What is Spec-Driven Development?

Spec-driven development (SDD) is about writing structured documents that capture what you want the system to do, then letting AI agents interpret and implement those requirements.

The key distinction: specs are not prompts. A prompt is a one-off instruction in an interactive session. A spec is a versioned, structured document that defines requirements, constraints, and behavior.

Traditional development: You write detailed implementation instructions. “Create a function that takes two parameters, validates them, calls this API, handles these errors, and returns this format.”

Prompt engineering: You iteratively refine instructions through conversation. “Write a function for user authentication. No, use JWT tokens. Actually, add refresh tokens too. Can you handle rate limiting?”

Spec-driven development: You write requirements. “The system must authenticate users via JWT tokens with refresh capabilities and rate limiting.” The AI agent figures out how to implement it. Learn more from GitHub’s spec-driven development guide.

This is a fundamental shift from micromanagement to delegation. Instead of instructing agents on implementation details, you articulate intent and let agents handle execution autonomy.

How Spec-Driven Development Compares to TDD and BDD

Spec-driven development isn’t the first methodology to use “specifications” or emphasize requirements.
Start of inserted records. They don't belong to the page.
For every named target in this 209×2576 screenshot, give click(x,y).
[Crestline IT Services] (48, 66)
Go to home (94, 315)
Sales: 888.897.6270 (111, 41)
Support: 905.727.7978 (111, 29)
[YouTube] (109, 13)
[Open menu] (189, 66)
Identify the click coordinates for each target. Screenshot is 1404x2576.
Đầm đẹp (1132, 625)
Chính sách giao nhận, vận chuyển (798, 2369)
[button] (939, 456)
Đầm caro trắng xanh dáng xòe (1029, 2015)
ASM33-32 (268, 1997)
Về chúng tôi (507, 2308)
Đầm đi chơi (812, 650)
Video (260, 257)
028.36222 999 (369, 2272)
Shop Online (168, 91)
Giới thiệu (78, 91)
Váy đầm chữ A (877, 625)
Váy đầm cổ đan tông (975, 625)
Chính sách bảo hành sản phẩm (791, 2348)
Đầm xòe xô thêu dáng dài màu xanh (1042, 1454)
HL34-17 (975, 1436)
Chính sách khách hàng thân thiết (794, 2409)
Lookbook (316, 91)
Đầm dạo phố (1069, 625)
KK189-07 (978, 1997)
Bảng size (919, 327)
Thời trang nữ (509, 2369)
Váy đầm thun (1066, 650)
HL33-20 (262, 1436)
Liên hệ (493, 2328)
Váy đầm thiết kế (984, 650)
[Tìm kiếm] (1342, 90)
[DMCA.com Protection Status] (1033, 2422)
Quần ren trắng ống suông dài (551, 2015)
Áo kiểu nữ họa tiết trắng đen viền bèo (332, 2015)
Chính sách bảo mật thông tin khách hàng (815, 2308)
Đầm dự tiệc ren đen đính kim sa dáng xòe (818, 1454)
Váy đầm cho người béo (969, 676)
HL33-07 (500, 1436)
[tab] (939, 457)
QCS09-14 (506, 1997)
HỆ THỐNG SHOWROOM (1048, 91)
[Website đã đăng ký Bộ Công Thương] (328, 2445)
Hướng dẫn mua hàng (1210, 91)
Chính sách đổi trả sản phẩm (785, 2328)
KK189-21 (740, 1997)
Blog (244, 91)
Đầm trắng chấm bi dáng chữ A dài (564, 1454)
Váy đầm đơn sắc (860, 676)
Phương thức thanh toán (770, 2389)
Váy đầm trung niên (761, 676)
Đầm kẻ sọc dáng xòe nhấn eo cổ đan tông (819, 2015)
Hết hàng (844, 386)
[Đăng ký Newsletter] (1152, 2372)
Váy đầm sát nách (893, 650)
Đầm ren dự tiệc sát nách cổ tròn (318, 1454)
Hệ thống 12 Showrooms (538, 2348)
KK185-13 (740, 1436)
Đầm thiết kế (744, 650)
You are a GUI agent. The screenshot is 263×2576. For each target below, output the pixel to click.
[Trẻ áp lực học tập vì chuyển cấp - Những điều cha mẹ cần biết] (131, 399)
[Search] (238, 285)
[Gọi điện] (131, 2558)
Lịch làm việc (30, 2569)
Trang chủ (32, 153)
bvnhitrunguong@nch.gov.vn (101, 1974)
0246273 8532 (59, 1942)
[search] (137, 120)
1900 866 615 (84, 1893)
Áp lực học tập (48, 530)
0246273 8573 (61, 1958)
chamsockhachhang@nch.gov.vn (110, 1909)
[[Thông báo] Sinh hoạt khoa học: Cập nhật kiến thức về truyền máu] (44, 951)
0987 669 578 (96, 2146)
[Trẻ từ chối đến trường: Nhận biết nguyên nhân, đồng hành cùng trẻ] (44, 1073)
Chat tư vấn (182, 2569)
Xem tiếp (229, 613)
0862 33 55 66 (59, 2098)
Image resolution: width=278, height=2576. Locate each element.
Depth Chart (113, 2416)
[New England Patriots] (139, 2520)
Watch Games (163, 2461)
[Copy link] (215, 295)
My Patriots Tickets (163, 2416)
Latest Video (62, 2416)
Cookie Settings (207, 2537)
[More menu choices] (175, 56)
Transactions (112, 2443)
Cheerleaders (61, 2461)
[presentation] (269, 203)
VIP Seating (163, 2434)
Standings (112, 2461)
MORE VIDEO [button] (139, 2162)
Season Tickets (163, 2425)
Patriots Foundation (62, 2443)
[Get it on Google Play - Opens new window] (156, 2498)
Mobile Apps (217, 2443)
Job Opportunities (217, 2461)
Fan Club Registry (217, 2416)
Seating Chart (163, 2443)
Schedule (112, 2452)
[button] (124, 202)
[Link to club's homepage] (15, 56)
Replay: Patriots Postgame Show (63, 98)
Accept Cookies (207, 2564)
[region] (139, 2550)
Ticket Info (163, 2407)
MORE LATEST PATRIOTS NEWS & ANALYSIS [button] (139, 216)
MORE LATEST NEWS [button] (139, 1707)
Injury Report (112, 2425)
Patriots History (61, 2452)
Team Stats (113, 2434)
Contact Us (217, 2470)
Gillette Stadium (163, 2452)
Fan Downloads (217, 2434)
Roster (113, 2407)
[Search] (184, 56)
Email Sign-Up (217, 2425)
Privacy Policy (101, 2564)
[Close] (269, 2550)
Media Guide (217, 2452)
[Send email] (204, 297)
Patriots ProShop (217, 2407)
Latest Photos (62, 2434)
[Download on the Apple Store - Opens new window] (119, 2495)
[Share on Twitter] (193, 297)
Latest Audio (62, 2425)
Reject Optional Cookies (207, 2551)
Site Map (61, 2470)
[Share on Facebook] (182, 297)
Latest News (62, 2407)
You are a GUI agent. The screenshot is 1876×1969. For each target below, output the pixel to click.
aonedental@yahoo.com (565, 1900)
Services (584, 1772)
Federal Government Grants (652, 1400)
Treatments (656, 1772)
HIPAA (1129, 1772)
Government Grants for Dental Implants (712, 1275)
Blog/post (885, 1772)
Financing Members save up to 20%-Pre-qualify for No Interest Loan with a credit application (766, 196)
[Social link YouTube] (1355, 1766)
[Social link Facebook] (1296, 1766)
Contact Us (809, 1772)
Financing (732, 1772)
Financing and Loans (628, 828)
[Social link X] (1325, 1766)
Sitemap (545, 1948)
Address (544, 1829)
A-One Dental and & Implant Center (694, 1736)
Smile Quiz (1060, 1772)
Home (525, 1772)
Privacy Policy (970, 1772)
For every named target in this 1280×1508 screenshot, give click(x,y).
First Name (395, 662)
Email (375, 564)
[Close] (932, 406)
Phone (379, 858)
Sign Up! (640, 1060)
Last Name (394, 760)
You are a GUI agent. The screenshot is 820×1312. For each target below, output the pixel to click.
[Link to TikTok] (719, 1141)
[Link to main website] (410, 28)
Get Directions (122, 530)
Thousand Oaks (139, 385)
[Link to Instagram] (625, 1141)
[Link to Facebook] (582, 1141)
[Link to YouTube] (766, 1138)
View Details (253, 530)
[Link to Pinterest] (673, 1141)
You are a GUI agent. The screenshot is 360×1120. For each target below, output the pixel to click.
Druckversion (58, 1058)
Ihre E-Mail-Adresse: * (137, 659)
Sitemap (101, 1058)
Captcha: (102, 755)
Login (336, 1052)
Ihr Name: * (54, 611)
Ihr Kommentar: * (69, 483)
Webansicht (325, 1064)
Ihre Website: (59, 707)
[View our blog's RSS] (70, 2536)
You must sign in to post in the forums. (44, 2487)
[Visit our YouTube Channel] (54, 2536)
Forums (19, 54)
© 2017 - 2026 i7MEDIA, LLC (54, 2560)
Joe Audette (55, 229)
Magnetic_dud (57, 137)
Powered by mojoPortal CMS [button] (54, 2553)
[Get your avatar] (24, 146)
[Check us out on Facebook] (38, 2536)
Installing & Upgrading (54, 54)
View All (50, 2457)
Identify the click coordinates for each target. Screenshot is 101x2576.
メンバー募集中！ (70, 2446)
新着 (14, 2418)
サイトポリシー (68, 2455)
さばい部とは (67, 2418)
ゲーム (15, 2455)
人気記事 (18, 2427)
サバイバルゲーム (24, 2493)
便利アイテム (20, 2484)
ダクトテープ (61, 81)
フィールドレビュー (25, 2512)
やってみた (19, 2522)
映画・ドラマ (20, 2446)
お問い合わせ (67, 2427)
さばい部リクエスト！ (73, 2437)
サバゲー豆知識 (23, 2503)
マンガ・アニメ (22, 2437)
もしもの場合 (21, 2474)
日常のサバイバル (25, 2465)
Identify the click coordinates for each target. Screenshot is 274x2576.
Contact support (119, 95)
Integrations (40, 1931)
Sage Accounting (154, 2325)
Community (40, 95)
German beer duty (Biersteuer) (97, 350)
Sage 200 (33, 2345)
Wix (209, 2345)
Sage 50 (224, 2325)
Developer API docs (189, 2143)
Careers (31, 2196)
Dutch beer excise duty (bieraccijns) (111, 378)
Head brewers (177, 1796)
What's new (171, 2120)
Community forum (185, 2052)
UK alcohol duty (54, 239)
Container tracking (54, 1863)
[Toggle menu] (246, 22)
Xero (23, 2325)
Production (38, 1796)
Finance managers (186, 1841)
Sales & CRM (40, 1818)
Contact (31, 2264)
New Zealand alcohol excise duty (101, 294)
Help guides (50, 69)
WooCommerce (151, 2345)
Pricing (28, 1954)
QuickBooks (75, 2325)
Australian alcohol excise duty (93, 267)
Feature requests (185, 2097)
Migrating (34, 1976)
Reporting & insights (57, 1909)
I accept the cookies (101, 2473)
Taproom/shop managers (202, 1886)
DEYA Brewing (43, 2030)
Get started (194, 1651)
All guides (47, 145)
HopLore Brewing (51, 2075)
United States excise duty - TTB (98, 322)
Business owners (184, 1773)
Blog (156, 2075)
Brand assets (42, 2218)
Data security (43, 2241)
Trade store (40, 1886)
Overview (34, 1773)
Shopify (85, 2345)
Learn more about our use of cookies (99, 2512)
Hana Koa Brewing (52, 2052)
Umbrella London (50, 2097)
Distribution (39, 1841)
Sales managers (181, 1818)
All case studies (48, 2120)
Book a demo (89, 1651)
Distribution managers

Here’s how it compares to other established approaches:

AspectTDD (Test-Driven Development)BDD (Behavior-Driven Development)SDD (Spec-Driven Development)
Primary FocusCode correctness through testsBusiness behavior and requirementsAI agent coordination through specs
Who WritesDevelopersDevelopers + Product/BusinessDevelopers working with AI
FormatTest code (xUnit, Jest, etc.)Gherkin scenarios (Given/When/Then)Structured docs (Markdown, YAML)
ExecutionTest runner executes testsTest runner interprets scenariosAI agents interpret specs
Feedback LoopRed-Green-Refactor cycleScenario validationSpec refinement through agent execution
Primary ArtifactTest suiteFeature files + testsSpecification documents
Best ForEnsuring code correctnessAligning features with business needsCoordinating multiple AI agents
VerificationTests pass/failScenarios pass/failAgent behavior matches specs
When to UseAlways (for testable code)When non-technical stakeholders are involvedWhen using AI agents for development

Key Insight: TDD and BDD focus on verifying what humans build. Spec-driven development focuses on defining what AI agents should build. You can—and should—use them together. Your specs define requirements for AI agents, which then implement code using TDD, validated by BDD scenarios.

The Evolution from Vibe Coding to Structured Specifications

Before I had 43 agents, I was doing what the community calls “vibe coding.” This is the opposite of the structured patterns that experienced architects use. You know vibe coding if you’ve done it:

  • Ask Claude to “make the dashboard look better”
  • Get frustrated when it makes changes you didn’t want
  • Spend 20 minutes explaining what “better” means
  • Repeat until it matches the vibe in your head

Vibe coding works for quick experiments. It falls apart for anything complex or when multiple agents need to coordinate.

The problem isn’t the AI. The problem is unclear requirements. If I don’t know exactly what I want, the AI can’t know either. Iterative prompting is just debugging unclear specifications in real-time.

Spec-driven development fixes this by forcing clarity upfront. When you write a spec, you have to define:

  • What the system should do (requirements)
  • What constraints apply (performance, security, compatibility)
  • What success looks like (acceptance criteria)
  • How components interact (integration points)

Writing specs is harder than vibe coding. But running structured workflows with clear specifications is vastly more reliable than hoping the AI understands your vibe.

The upfront investment in clarity pays dividends in execution reliability.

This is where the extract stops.